毎年楽しみにしている東京国際映画祭がはじまりました!

世界から“トーキョー”へ秀作があつまる年に一度の映画のお祭りです。

渋谷・Bunkamuraでやっていたころから、毎回1-2作品は観ています。

前評判はもちろん、あらすじも読まず、国名とスケジュールのみで突撃しています。

一度はコメディだと思っていったら、アル中でジャンキーで癌になるイケイケの男の半生を追ったシリアスな映画だったりもしました。


今回観たのは『雲のかなた』。

まえに『クリスマス・イブ』TIFF 2011年出品作)を観て2年ぶり、2回目のフィリピン映画です。


冒頭からショッキングな映像。
おじいちゃんの家も山も汚なすぎ。

ペペ・ジョクノ監督はヴェネチア国際映画祭でも評価された若手監督のホープらしく、メリハリの効いた、最後にきちんとカタルシスが待っている良い作品でした。

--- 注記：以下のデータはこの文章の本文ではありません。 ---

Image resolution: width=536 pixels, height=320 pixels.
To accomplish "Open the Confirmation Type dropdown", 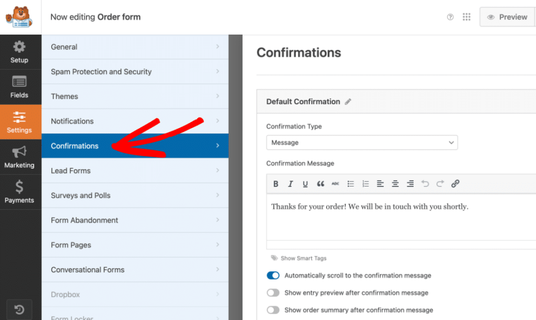I will [x=362, y=142].
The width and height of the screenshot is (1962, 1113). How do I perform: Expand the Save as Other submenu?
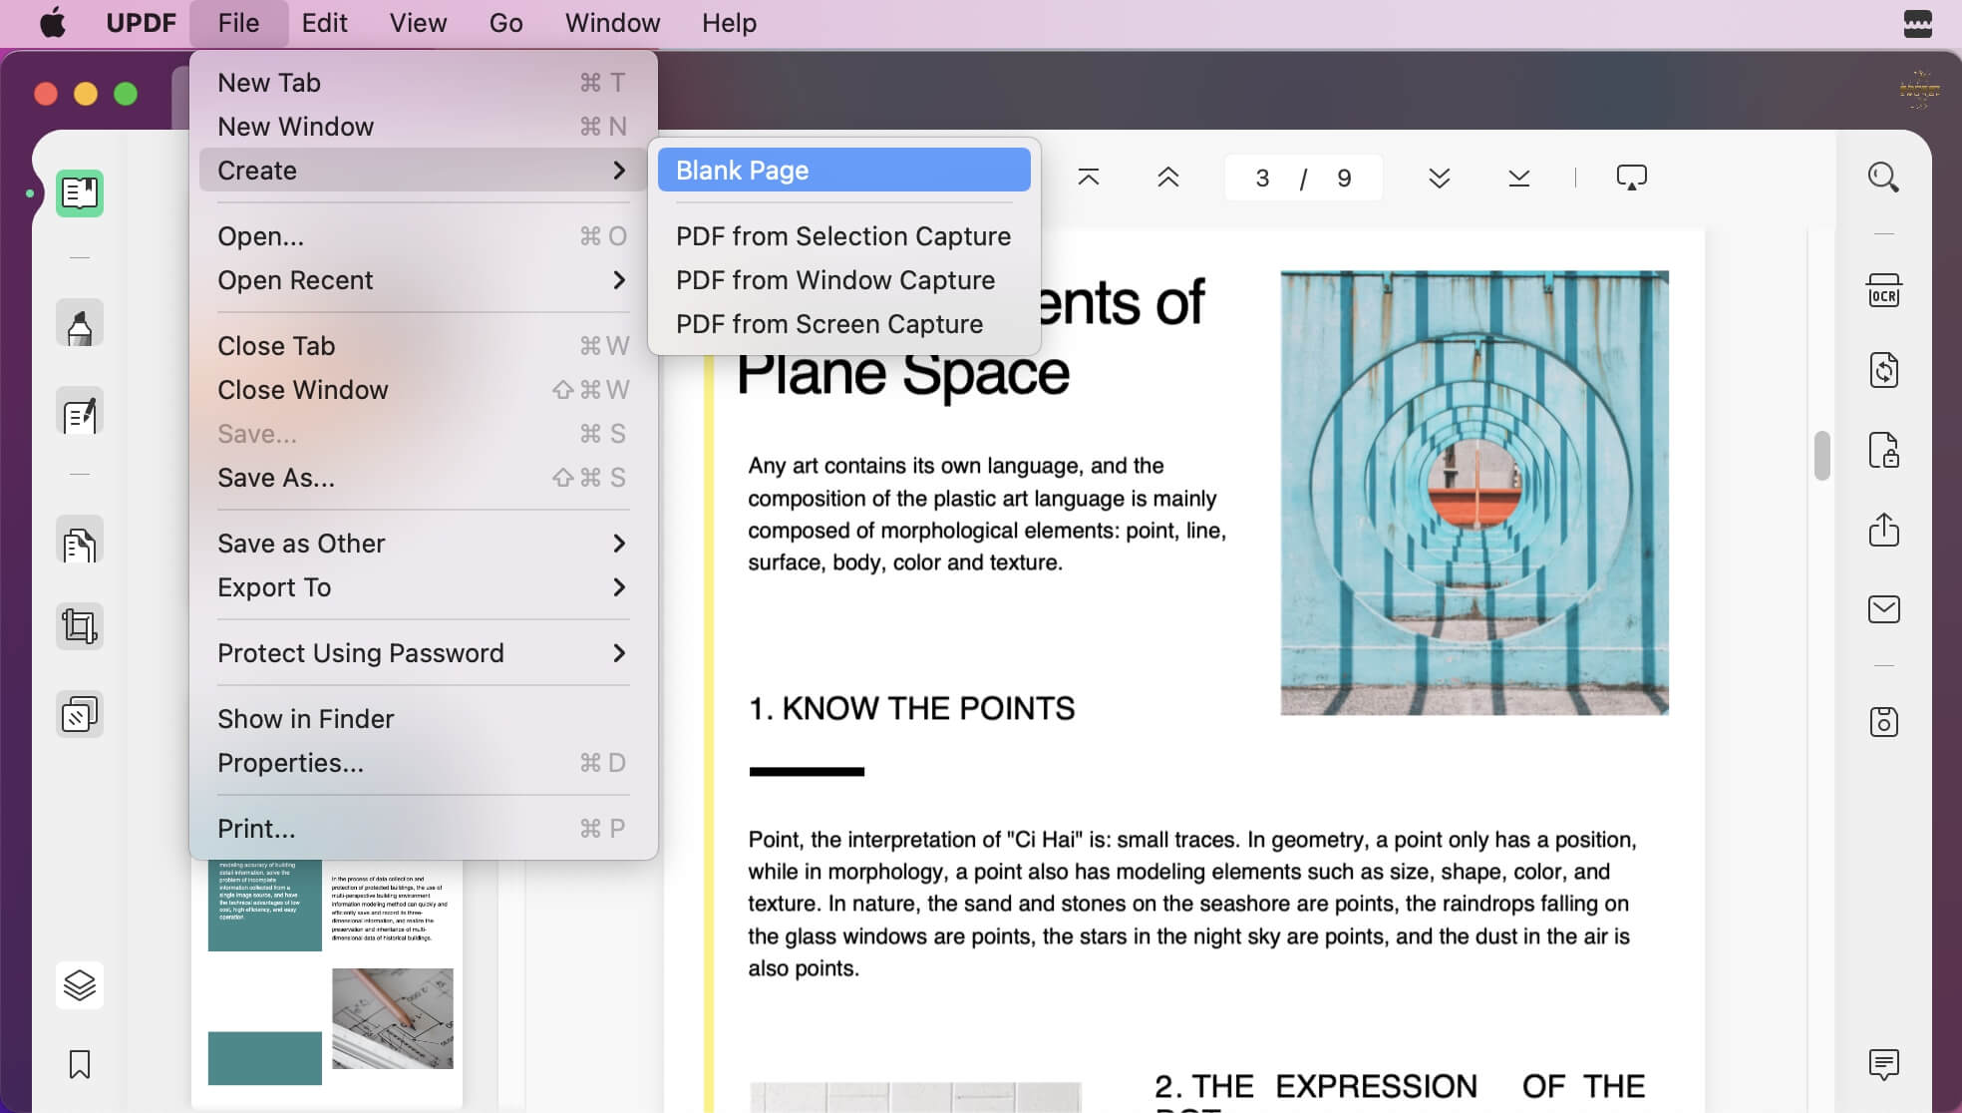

最後には監督、役者そしてプロデューサーが登場し、Q&Aも。

フィリピンのミック・ジャガーことペペ・スミスさんはかなりチャーミングでした。
どこの国にもいるんですね。『ヘイ、ロケンロー』という白髪のロッカーが。


主役のルル・マドリッドさん、おじいちゃん役の ペペ・スミスさんらも

祖父の(汚い)家にあった古い写真。
いまのフィリピンが失ったもの。
環境。自然。遺産。

若い監督ですが、深い映画愛があり、深いフィリピン愛があり…。

フィリピン映画界は100年を超える歴史があるようですが、古いフィルムはきちんと保存されておらず、ほぼ残っていないということでした。

また、フィリピンは世界で一番台風が多く、毎年数百人から多い時は二千人もの人が被害にあい亡くなるようです。

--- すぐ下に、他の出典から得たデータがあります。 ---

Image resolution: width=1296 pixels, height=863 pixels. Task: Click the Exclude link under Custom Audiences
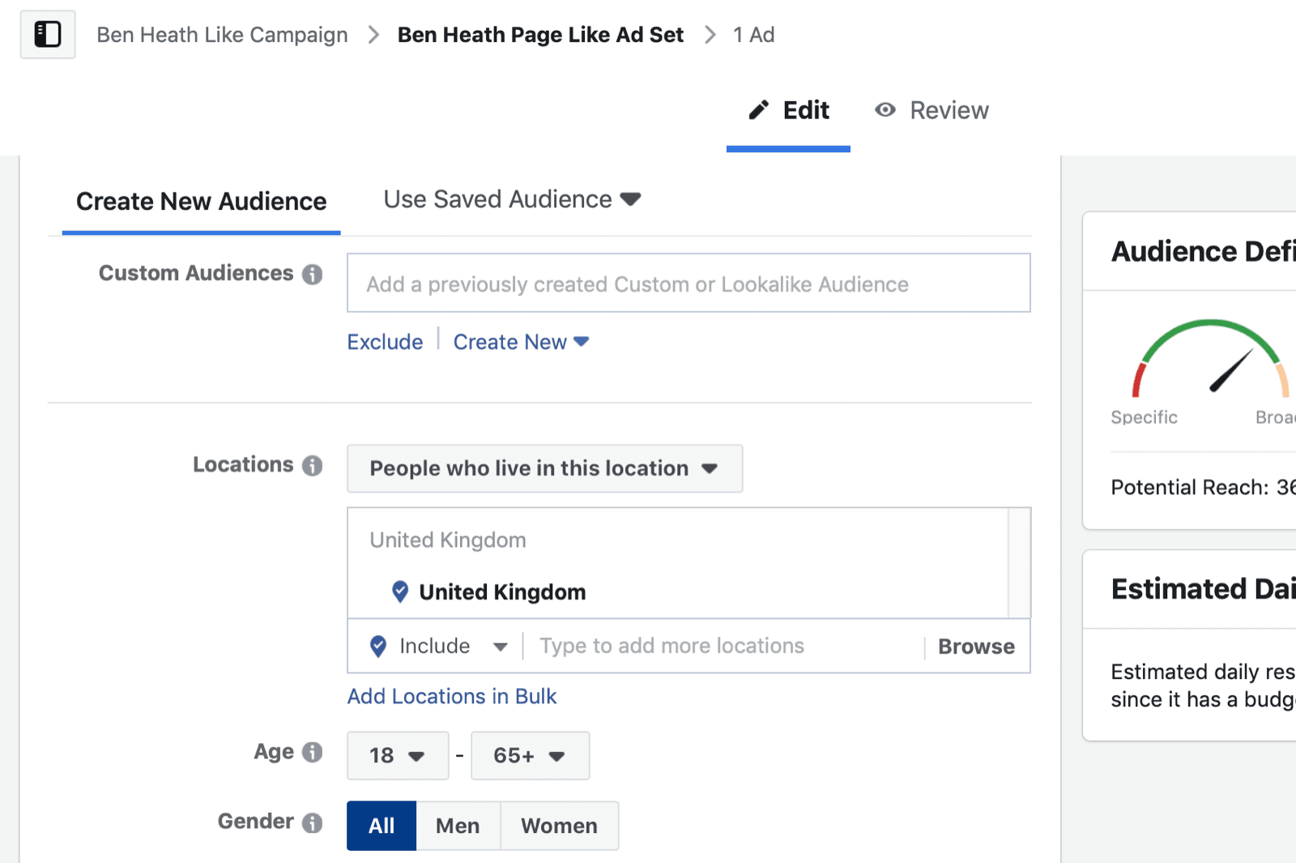point(385,342)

『気候変動は人間のせいでもある。』と監督は言っていました。

環境を破壊したり無理な街づくりや河川の埋め立てなど、人間の都合で自然を捻じ曲げたことによって、被害を拡大させていることもあるのでしょうね。


また、資金を工面する際、海外でのファウンディングを行った話も面白かったです。
本作品がフィリピンとフランスの合作です。
「お金がない」とあきらめるのではなく、国をまたいで資金を集め、やっと出来上がった一つの映画。
これからたくさんのひとに見てもらえることを期待しています。

“昔は良かった” と言って遠くを見つめる映画ではなく、新しくて刺激的でまたアジア映画を好きになる素晴らしい作品でした!